*** TEXT SEGMENT ***

Current vidur backend support
We’re attempting to reproduce the simulation results and observed that when comparing against vLLM 0.9.1 benchmarks, the P50 latency differs by 700%. May I ask if vLLM v1 is supported by Vidur? If not, which framework and version does Vidur use to reproduce the published results?
Specifically, when running the example command in the README (shown below), which LLM engine should we use to validate the simulation output? Is Vidur’s simulation based on vLLM or Sarathi-Serve?
When using vLLM 0.9.1, the mooncake_conversation_trace.csv trace fails because the total token length exceeds the max_model_len = 8192 limit for Meta-Llama-3-8B. Even after scaling down the token length and rerunning, the simulated latency still does not match vLLM’s measurements. Which framework does Vidur currently support, and what trace/configuration settings would you recommend for reproducing the results accurately?
python -m vidur.main \
--time_limit 10800 \
--replica_config_model_name meta-llama/Meta-Llama-3-8B \
--replica_config_device h100 \
--replica_config_network_device h100_dgx \
--cluster_config_num_replicas 8 \
--replica_config_tensor_parallel_size 1 \
--replica_config_num_pipeline_stages 1 \
--request_generator_config_type synthetic \
--synthetic_request_generator_config_num_requests 128 \
--length_generator_config_type trace \
--trace_request_length_generator_config_trace_file ./data/processed_traces/mooncake_conversation_trace.csv \
--interval_generator_config_type poisson \
--poisson_request_interval_generator_config_qps 8.0 \
--global_scheduler_config_type round_robin \
--replica_scheduler_config_type vllm_v1 \
--vllm_v1_scheduler_config_chunk_size 512 \
--vllm_v1_scheduler_config_batch_size_cap 512 \
--cache_config_enable_prefix_caching
Hi @nba556677go,
There is a vidur branch in sarathi-serve repo. That would be closest baseline for Vidur. Next closest is the main branch. vLLM has undergone tremendous amount of development since Vidur was released mid-2024. Still 700% error means something fundamental is wrong. Things to look out:
- Try disabling prefix caching and reconciling the two systems. To reconcile with prefix caching, Vidur needs to support actual token ids in request which it doesn’t today. This is what vLLM (or any real inference system) uses but Vidur supports only hash of blocks of token ids in the requests today.

*** End of TEXT SEGMENT ***
*** DATA SUPPLIED ***

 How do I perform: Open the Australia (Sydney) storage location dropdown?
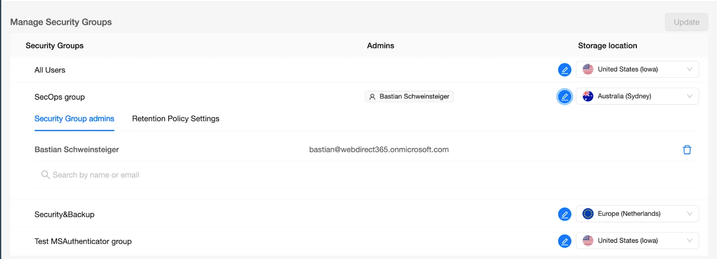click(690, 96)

*** End of DATA SUPPLIED ***
*** DATA SUPPLIED ***

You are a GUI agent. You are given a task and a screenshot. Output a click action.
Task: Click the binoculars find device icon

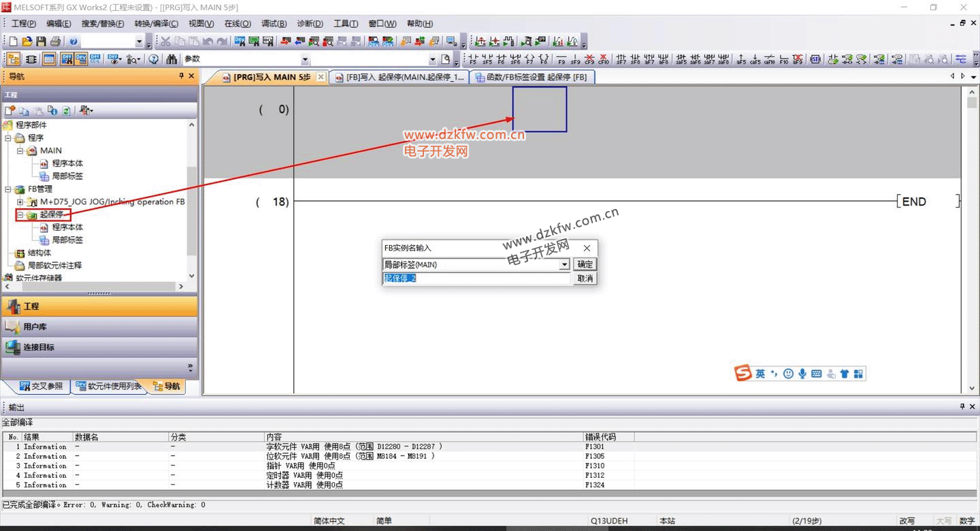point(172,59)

*** End of DATA SUPPLIED ***

__ASSIGNMENT__:
In the forum thread on Vidur backend support, what does the reply name as the closest baseline for Vidur?

__ANSWER BOX__:
The vidur branch in the sarathi-serve repo.